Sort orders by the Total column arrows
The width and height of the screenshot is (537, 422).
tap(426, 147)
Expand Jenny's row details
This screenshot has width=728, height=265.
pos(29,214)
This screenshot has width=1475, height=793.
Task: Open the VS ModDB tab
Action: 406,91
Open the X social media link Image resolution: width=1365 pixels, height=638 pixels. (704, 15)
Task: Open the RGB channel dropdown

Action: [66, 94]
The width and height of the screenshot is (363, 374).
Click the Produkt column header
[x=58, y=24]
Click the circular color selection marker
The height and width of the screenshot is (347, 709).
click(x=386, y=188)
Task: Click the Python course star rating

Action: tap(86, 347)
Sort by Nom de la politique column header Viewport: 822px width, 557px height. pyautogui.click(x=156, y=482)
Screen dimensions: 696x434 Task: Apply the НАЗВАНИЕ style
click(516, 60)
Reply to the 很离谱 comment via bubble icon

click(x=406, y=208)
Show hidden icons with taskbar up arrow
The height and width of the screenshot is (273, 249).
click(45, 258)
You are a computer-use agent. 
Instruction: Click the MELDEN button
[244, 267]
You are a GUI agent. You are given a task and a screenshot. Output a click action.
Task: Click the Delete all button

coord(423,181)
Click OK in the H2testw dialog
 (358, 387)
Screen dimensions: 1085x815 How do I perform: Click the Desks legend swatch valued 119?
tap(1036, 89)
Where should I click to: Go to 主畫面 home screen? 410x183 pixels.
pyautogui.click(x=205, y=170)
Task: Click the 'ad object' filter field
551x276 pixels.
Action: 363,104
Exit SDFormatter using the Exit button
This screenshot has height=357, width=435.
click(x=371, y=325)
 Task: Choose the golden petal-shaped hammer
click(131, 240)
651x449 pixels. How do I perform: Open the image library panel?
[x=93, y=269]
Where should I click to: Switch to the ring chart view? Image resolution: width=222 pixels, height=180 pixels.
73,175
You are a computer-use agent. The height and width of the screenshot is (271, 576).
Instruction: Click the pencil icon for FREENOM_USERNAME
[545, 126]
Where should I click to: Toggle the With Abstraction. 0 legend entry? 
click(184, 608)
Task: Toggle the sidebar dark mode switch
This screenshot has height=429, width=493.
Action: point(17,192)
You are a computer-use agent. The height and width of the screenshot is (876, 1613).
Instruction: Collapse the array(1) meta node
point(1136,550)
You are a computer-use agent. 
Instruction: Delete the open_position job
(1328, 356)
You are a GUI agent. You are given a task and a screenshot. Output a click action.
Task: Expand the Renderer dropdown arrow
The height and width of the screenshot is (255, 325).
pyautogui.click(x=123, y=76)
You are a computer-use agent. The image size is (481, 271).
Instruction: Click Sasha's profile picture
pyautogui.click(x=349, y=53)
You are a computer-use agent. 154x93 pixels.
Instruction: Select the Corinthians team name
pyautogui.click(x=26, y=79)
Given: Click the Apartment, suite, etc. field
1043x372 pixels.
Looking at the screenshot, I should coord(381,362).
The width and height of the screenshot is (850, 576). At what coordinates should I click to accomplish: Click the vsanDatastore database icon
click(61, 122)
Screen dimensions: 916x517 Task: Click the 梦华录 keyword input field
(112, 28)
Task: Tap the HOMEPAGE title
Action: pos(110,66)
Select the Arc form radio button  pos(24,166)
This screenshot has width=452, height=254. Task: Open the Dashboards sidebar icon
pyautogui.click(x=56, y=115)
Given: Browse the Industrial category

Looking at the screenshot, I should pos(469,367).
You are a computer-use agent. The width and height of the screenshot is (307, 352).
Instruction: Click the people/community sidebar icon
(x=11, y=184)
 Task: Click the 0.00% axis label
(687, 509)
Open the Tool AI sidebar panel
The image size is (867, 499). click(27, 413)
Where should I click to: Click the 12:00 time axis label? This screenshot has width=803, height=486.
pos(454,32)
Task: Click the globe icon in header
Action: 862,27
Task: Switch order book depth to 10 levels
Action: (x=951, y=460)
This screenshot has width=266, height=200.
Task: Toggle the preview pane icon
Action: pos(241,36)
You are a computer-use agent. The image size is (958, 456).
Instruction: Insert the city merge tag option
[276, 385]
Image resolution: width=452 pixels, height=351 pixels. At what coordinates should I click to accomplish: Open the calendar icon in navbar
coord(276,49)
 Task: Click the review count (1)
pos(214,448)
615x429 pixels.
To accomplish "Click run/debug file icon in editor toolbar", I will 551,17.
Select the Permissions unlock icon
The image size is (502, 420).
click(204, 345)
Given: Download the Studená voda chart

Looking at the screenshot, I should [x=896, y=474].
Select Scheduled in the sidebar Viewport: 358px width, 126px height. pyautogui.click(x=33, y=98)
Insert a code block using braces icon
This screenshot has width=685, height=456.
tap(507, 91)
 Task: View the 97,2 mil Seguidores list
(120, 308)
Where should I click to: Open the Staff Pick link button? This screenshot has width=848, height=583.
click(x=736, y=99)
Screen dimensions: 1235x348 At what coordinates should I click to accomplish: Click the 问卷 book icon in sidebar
════════════════════
Problem statement >> Exact reproduction is required. Give the lines of the data from its first line through the line containing "Task: Click the 'ad object' filter field", and no others.

Exercise answer >>
Sort orders by the Total column arrows
The width and height of the screenshot is (537, 422).
tap(426, 147)
Expand Jenny's row details
This screenshot has width=728, height=265.
pos(29,214)
This screenshot has width=1475, height=793.
Task: Open the VS ModDB tab
Action: 406,91
Open the X social media link Image resolution: width=1365 pixels, height=638 pixels. (704, 15)
Task: Open the RGB channel dropdown

Action: [66, 94]
The width and height of the screenshot is (363, 374).
Click the Produkt column header
[x=58, y=24]
Click the circular color selection marker
The height and width of the screenshot is (347, 709).
click(x=386, y=188)
Task: Click the Python course star rating

Action: tap(86, 347)
Sort by Nom de la politique column header Viewport: 822px width, 557px height. pyautogui.click(x=156, y=482)
Screen dimensions: 696x434 Task: Apply the НАЗВАНИЕ style
click(516, 60)
Reply to the 很离谱 comment via bubble icon

click(x=406, y=208)
Show hidden icons with taskbar up arrow
The height and width of the screenshot is (273, 249).
click(45, 258)
You are a computer-use agent. 
Instruction: Click the MELDEN button
[244, 267]
You are a GUI agent. You are given a task and a screenshot. Output a click action.
Task: Click the Delete all button

coord(423,181)
Click OK in the H2testw dialog
 (358, 387)
Screen dimensions: 1085x815 How do I perform: Click the Desks legend swatch valued 119?
tap(1036, 89)
Where should I click to: Go to 主畫面 home screen? 410x183 pixels.
pyautogui.click(x=205, y=170)
Task: Click the 'ad object' filter field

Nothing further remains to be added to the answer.